Me lo comentó un profesor de una de las escuelas de negocios más prestigiosas de España y Europa. Uno de esos tipos que han llegado a asesorar al mismísimo presidente del gobierno de turno. Pero como es muy de moverse en bici por la ciudad (los tipos que vamos en bici a trabajar no somos de fiar), estábamos de copas y acabó derramando sobre mi camisa un vaso de agua, mientras hacía aspavientos para quejarse de que en pocos minutos debía ponerse una corbata para ir a dar clase, un poquito cocido, a niños de papá obsesionados con ganar dinero, no le tomé muy en serio.

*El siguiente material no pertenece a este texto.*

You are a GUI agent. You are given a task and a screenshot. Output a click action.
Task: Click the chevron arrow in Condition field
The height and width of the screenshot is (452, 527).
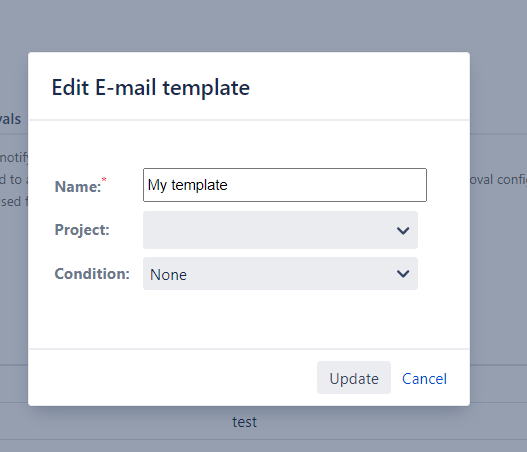(x=403, y=274)
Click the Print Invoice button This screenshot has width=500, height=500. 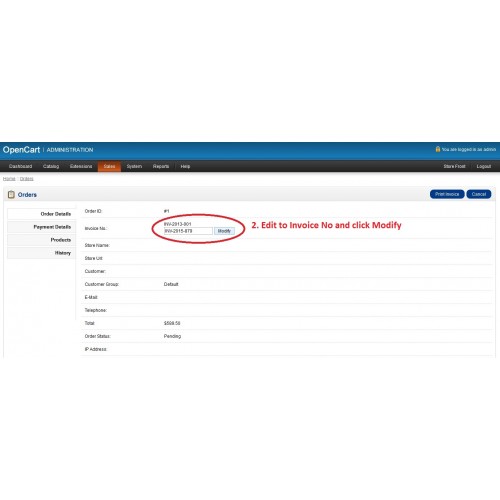(447, 194)
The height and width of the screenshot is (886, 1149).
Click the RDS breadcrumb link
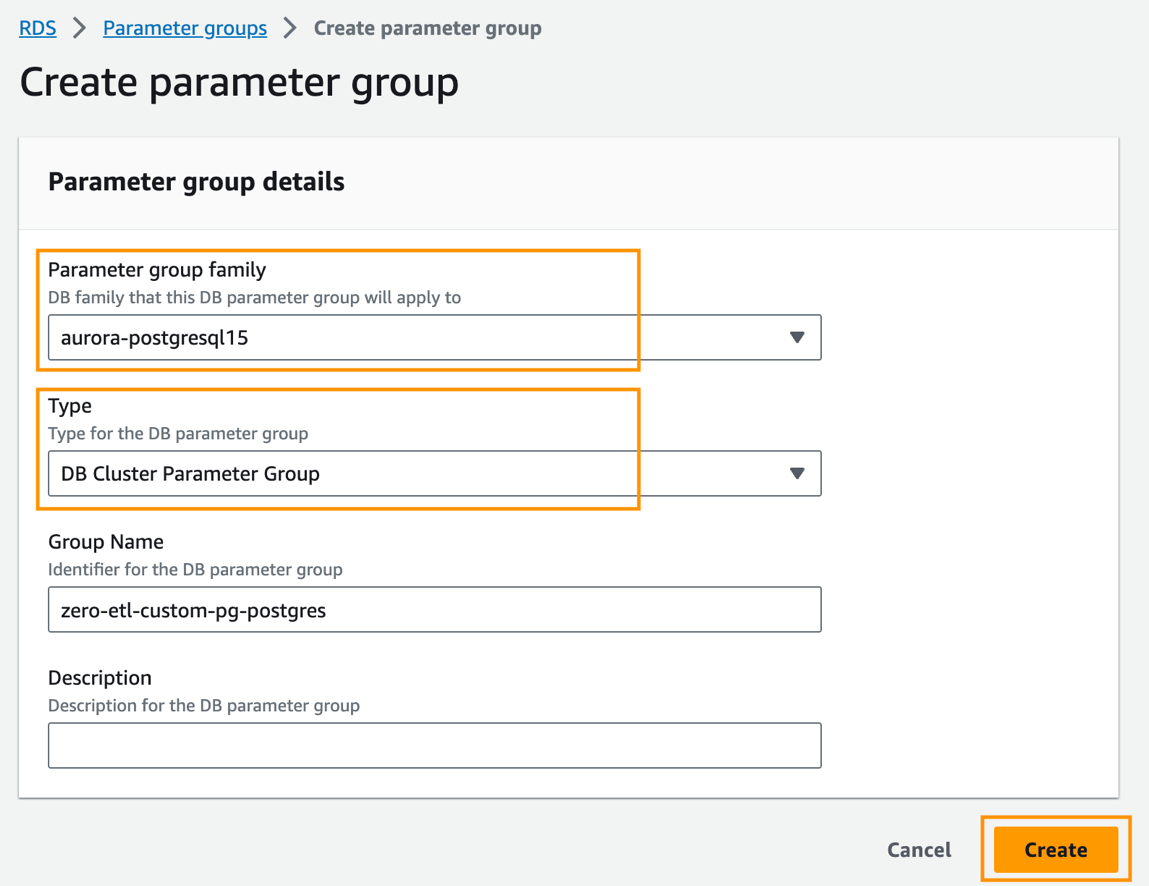point(38,28)
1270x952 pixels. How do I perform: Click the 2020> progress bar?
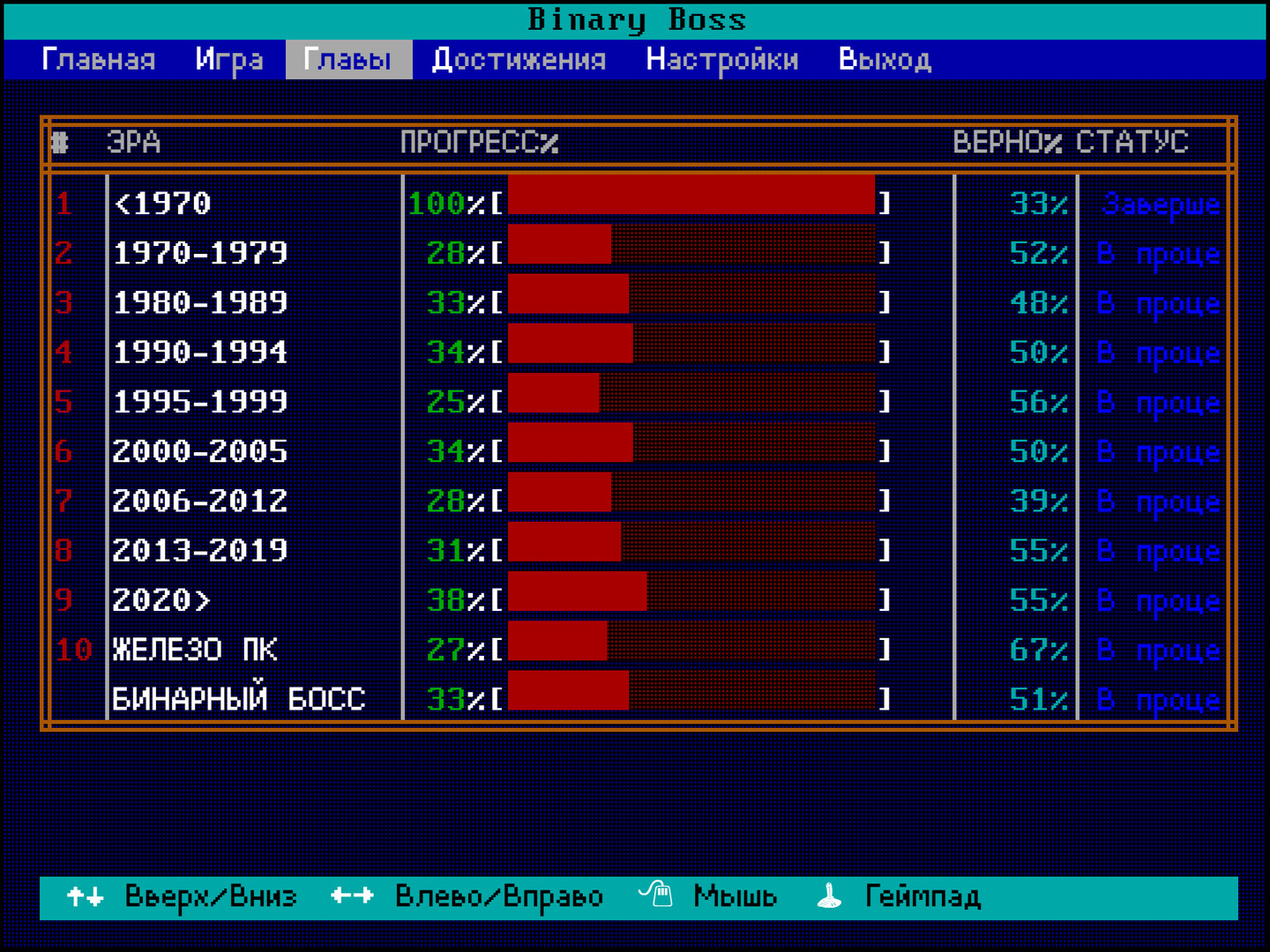(691, 600)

Entre copas, cervezas y cafés me aseguró que en el futuro se acabarán los atascos y los problemas para aparcar. “Claro, porque los coches volarán”, le dijo yo, que tampoco iba muy fino. “Nooooo”, contestó golpeando suavemente su vaso de chupito contra la mesa, con el gesto de satisfacción de quien ha conseguido llevar la conversación donde quería: “Se acabaron los problemas de aparcar porque nadie tendrá coche”. Según mi ilustre interlocutor lo que están haciendo empresas como Google, Apple o Tesla va muy en serio. El futuro del coche pasa por el vehículo autónomo que conduce solo. Todo son ventajas. No hay accidentes porque ellos mismos calculan la distancia con el resto del tráfico, no pierden el tiempo porque nadie se queda empanado en los primeros segundos del semáforo en verde, no contaminan porque son eléctricos y no hay que aparcarlos.

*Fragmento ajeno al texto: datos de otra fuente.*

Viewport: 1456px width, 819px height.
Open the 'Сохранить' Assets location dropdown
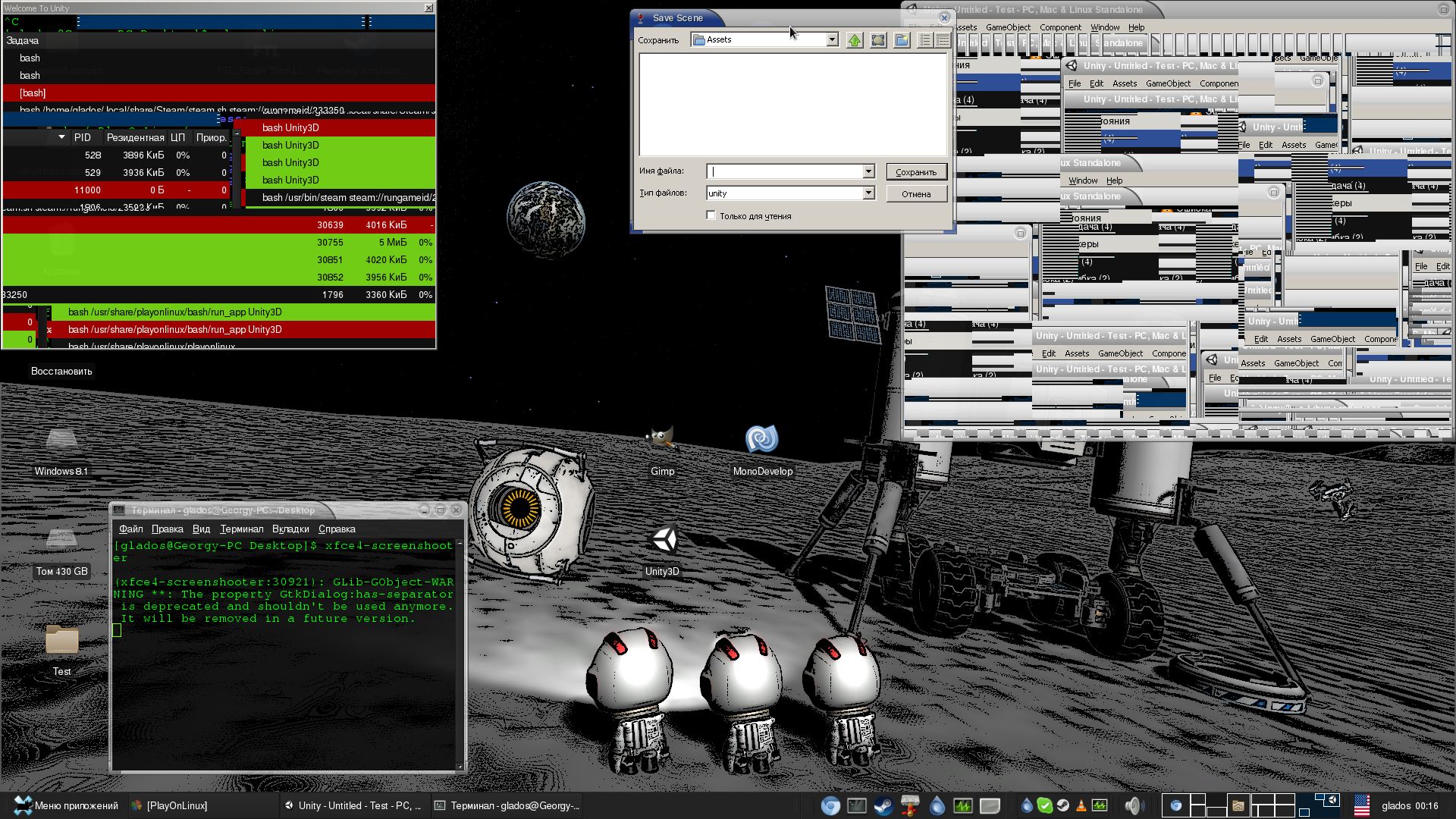click(x=832, y=39)

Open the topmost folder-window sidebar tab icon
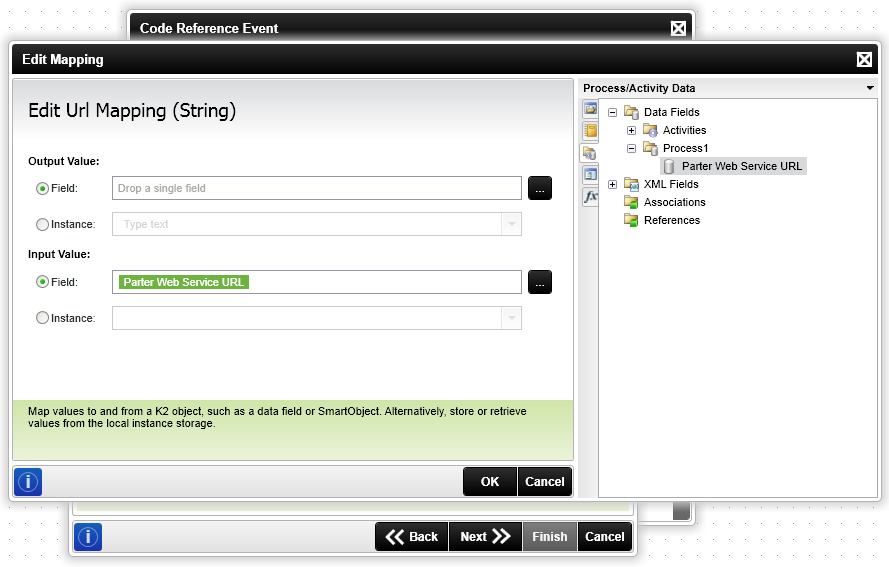pyautogui.click(x=590, y=109)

“¿No hay que aparcarlos?”, repliqué yo escéptico. “Una cosa es que no haya que conducirlos, y otra que se evaporen al llegar a casa”, añadí. Pues según el profesor ciclista los coches dormirán en grandes cocheras a las afuera de la ciudad y no serán de nuestra propiedad. Serán más bien como los taxis que acuden a nuestro punto de recogida y nos llevan a nuestro destino para luego irse con la música a otra parte. En esas cocheras, cuando estén estacionados, aprovecharán para cargar sus baterías. La idea me pareció plausible hasta que pensé en toda la industria del automóvil y, sobre todo, en toda la industria de la publicidad. Hay demasiada gente viviendo de vender coches a través de los sentimientos y las pasiones, potenciando la irracionalidad, el placer que provoca llevar un BMW, como para que ahora todos aceptemos llevar un huevo impersonal, igual a todos los demás. Uno de los éxitos de la industria automovilística ha sido inculcarnos que el coche es una extensión de nuestro espacio privado, una prolongación de nuestra casa.

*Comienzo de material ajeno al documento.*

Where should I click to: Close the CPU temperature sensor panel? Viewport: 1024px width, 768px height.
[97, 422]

Aquella charla quedó en el baúl de los recuerdos hasta que me he topado con una entrevista a Ryan chin, director del ‘City Science Initiative’ del MIT, en la que dice, un poco más sobrio pero igual de convencido, lo mismo que el prestigioso profesor con el que tuve la suerte de tomarme unas copas de manera distendida. Si las mentes brillantes comienza a dibujar ese escenario, puede que sea verdad que estemos a la puertas de una nueva era en la que nos volvamos mucho más racionales y dejemos de gastarnos 27.000 en una cosa que, se devalúa a la velocidad de la luz, que muchos sólo usan los fines de semana y que cuesta una ruina en mantenimiento, seguros, permisos y combustible.
Entre tanto, los europeos deberemos asistir abochornados a nuestra mediocridad. Cuando los asiáticos y norteamericanos comenzaron a experimentar con los motores limpios del futuro, nosotros decimos apostar por lo fácil: intentar que el diésel, el motor más sucio y ruidoso, contamine un poquito menos. Como eso cuesta mucho esfuerzo en tiempo, ingenio y dinero, Volkswagen decidió hacer trampas. La mediocridad lleva a la miseria. Esa es otra de las cosas que me dijo el profesor aquella tarde de copas: “los europeos estamos listos de papeles, nos hemos acostumbrado a no ser la vanguardia del mundo; los chinos nos van a comer por los pies”. ¿Acabaré dándole la razón? Yo, por si acaso, si vuelvo a coincidir con él en una sobremesa, le escucharé con igual o mayor atención.